Manage Demand and Supply Resources
Shorter section: Asynchronous batch- and queue-based processing is good, and you should use it.
- How do you manage demand, and supply resources?
Optimize Over Time
- How do you evaluate new services?
More importantly, are you periodically evaluating your existing services?
Sustainability
So, this is about environmental sustainability… Though surely isn’t energy and resource consumption implicitly integrated into service pricing?
Design Principles
Unsurprisingly, less is generally more when it comes to computing — the fewer resources you utilize (instances, storage, transactions), generally the less your environmental impact. Unlike many personal usage decisions, however, there’s a benefit again to continually upgrading your infrastructure: Newer services, instance types, etc. are generally more resource-efficient than older implementations.
Really, most of this will be reflected in ordinary pricing. The only thing the sustainability options add is a potential bias towards upgrading more quickly, and a different/additional set of KPIs to track.
Oh, and minimize the need to end-users to upgrade or use high-powered hardware. It’d be nice if more companies thought of this bit.
Best Practices
Region Selection
- How do you select regions to support your sustainability goals?
The gist here is to choose regions where energy is produced more sustainably, either because the grid in general is hooked into more sustainable energy sources, or because Amazon has built its own project. I wonder if this is listed in any obvious place when selecting a region to spin up a resource in from the AWS Console…
User Behavior Patterns
- How do you take advantage of user behavior patterns to support your sustainability goals?
That said, all the suggestions in this sections are also ones that can be made from a cost optimization or user experience perspective.

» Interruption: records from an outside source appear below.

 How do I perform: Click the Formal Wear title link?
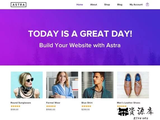(53, 103)
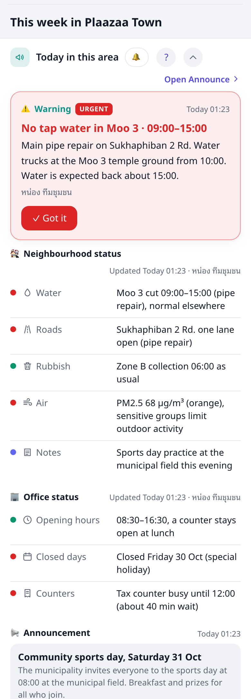Click the Got it button
Viewport: 251px width, 699px height.
pyautogui.click(x=49, y=218)
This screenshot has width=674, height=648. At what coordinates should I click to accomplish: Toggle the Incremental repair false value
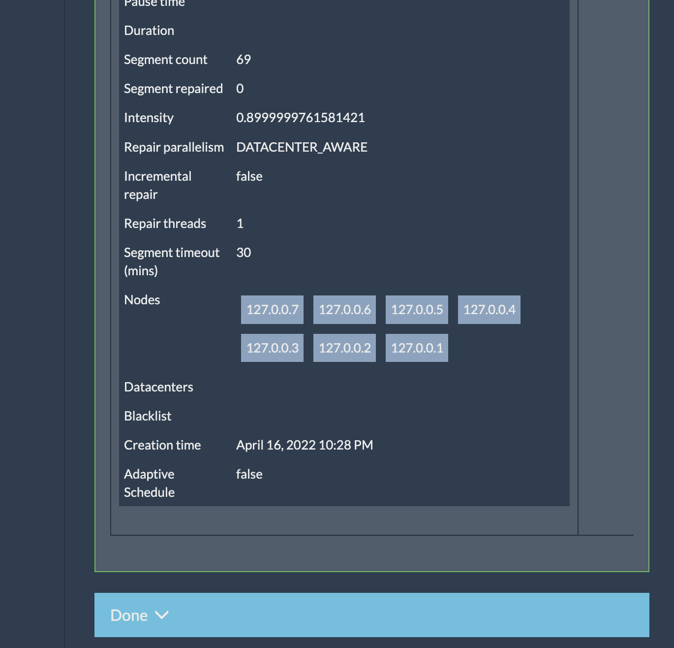click(x=249, y=176)
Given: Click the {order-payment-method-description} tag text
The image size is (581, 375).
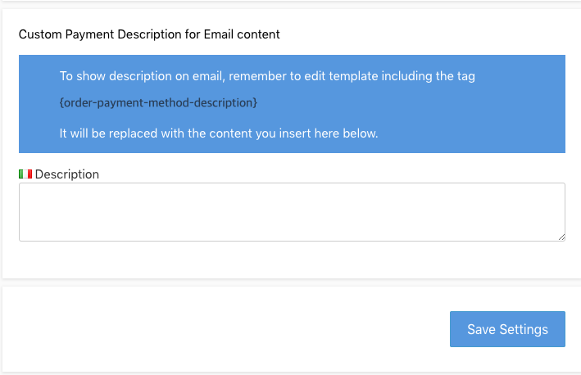Looking at the screenshot, I should click(158, 102).
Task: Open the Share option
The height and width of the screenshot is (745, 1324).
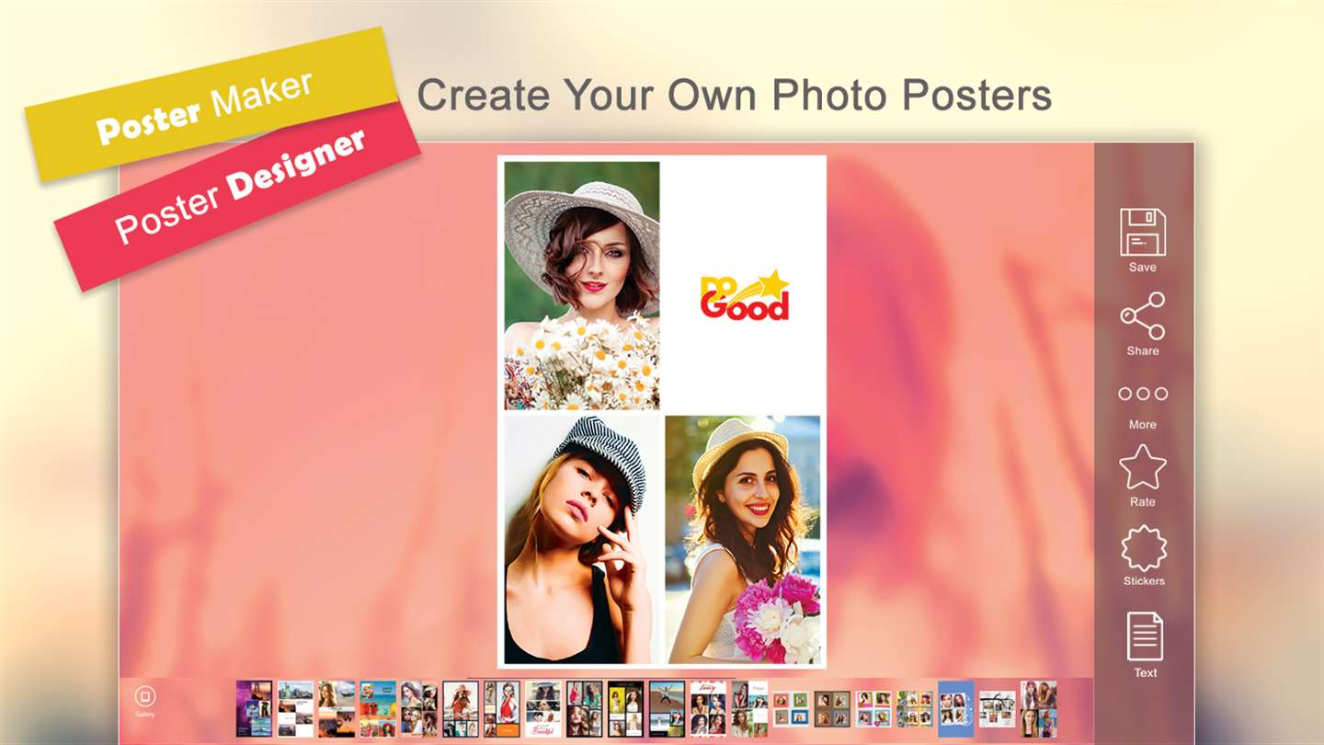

Software and Architecture Patterns
Once again: Batching and queuing is good (smooths out resource usage, and lets fewer resources operate at near higher utilization), requiring customers to upgrade their devices is bad. Also, continually re-analyze and re-optimize your infrastructure.
- How do you take advantage of software and architecture patterns to support your sustainability goals?
These are again all suggestions that could live in other sections — there’s not really anything new here, just additional justifications for existing best practices.
Data Patterns
- How do you take advantage of data access and usage patterns to support your sustainability goals?
Less data → more sustainable. To this I’d add “more secure” too (you can’t leak what you don’t have).
Also, slower data storage methods are generally more energy efficient, so offloading data to the slowest acceptable storage medium helps.
Hardware Patterns
- How do your hardware management and usage practices support your sustainability goals?
Interesting to note that specialized EC2 instances (for example, ML-optimized instances) are generally more energy efficient for the given task — not just faster — than general-purpose instances. Also, the further you operate down the EC → ECS/EKS → Lambda pipeline, the more AWS auto-optimizes and auto-upgrades back-end capacity to optimize for energy efficiency. (Of course, you also start to lose autonomy, especially with the ECS/EKS → Lambda shift…)
Development and Deployment Patterns
- How do your development and deployment processes support your sustainability goals?
Managed device farms for testing keeps coming up over the last few sections… I wonder if this is another AWS offering?
The Review Process
The review of architectures needs to be done in a consistent manner, with a blamefree approach that encourages diving deep. It should be a light weight process (hours not days) that is a conversation and not an audit.
🤔
Interesting terminology:
- One-Way Doors: Decisions that are difficult-to-impossible change.
- Two-Way Doors: Decisions that are easily reversible.
I tend to think of this personally as “keeping my options open”.
Often, we find that reviews are the first time that a team truly understands what they have implemented.
!!!
Shorter section: Review early, review often.